The first time I told Aaron that I had Interstitial Cystitis (IC) was on our second date. We were at the Silver Diner and I was so nervous to tell him. I had been single for a year when I met him. I had been busy focusing on myself and trying to take care of my health while working, volunteering and finishing up my BA. Before I met him, I was also certain that I was going to be a spinster. A fact that I loved and still love to talk about, especially because I have so many cats.
But I knew I had to tell him about my IC. So finally I just told him. I have a bladder disease called Interstitial cystitis. He listened while I explained it. I was still so nervous. What if he turned and ran. Or just never talked to me again. This is a chronically ill person’s fear, that they are undateable or undesirable. He listened and asked a few questions.
However, it should be noted that he was/is on a ‘special’ diet of his own, the ketogenic diet to lose weight. So his diet was/is limited as well but in a different way than mine. In the end, it’s different because I have a disease and he is perfectly healthy. But I think the fact that his diet is limited made it easier for him to accept my food limitations. As someone who was already used to cooking his own meals and trying to customize things when he went out to eat.

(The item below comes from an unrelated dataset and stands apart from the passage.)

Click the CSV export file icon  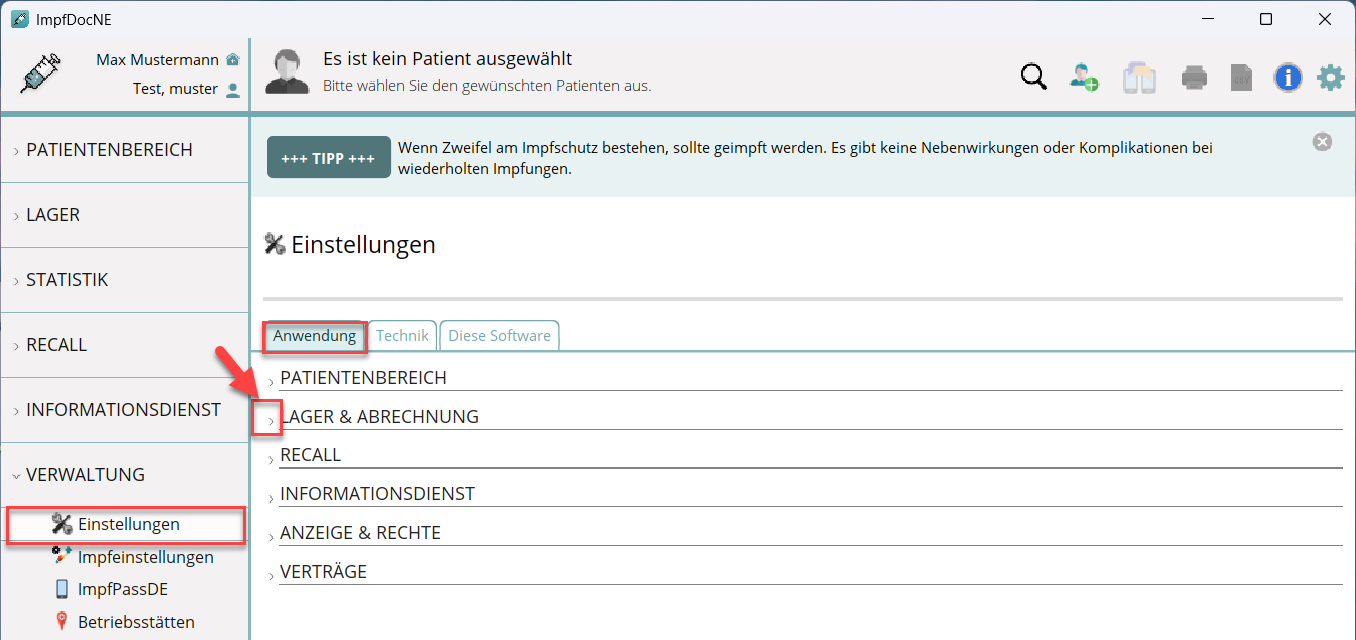click(x=1241, y=77)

On our third date, he invited me over to his place where he made me IC friendly pizza from scratch. Because I told him how much I love pizza and that it’s hard for me to eat pizza often because I can’t just order pizza.. it has to be made. So he made it from scratch and it was amazing. He even downloaded the IC app on his phone to make sure he knows all the bladder friendly and cautionary foods at all times.
During the beginning of our relationship, I said something along the lines of him having to deal with this burden of mine. He said something that I will never forget, I don’t look at it that way, I look at it as simply accommodating your needs. That’s the kind of thing people with a chronic illness need to hear and of course, people who say it need to mean it.
We have been together a year now, and if we are out driving, the second I tell him I need a bathroom he finds one. No questions asked. He knows I have IC and he will never question if I can hold it because I can’t. When we go places, if people offer me food, often before I can even say anything, he will ask them what’s in it? He is very conscientious of the food he makes for me and the food he allows other people to give me.
Oy! Was I the lucky girl to find this goy* straight away who takes care of me when I’m sick, hurting and in pain.
*goy – a yiddish word meaning non-Jew.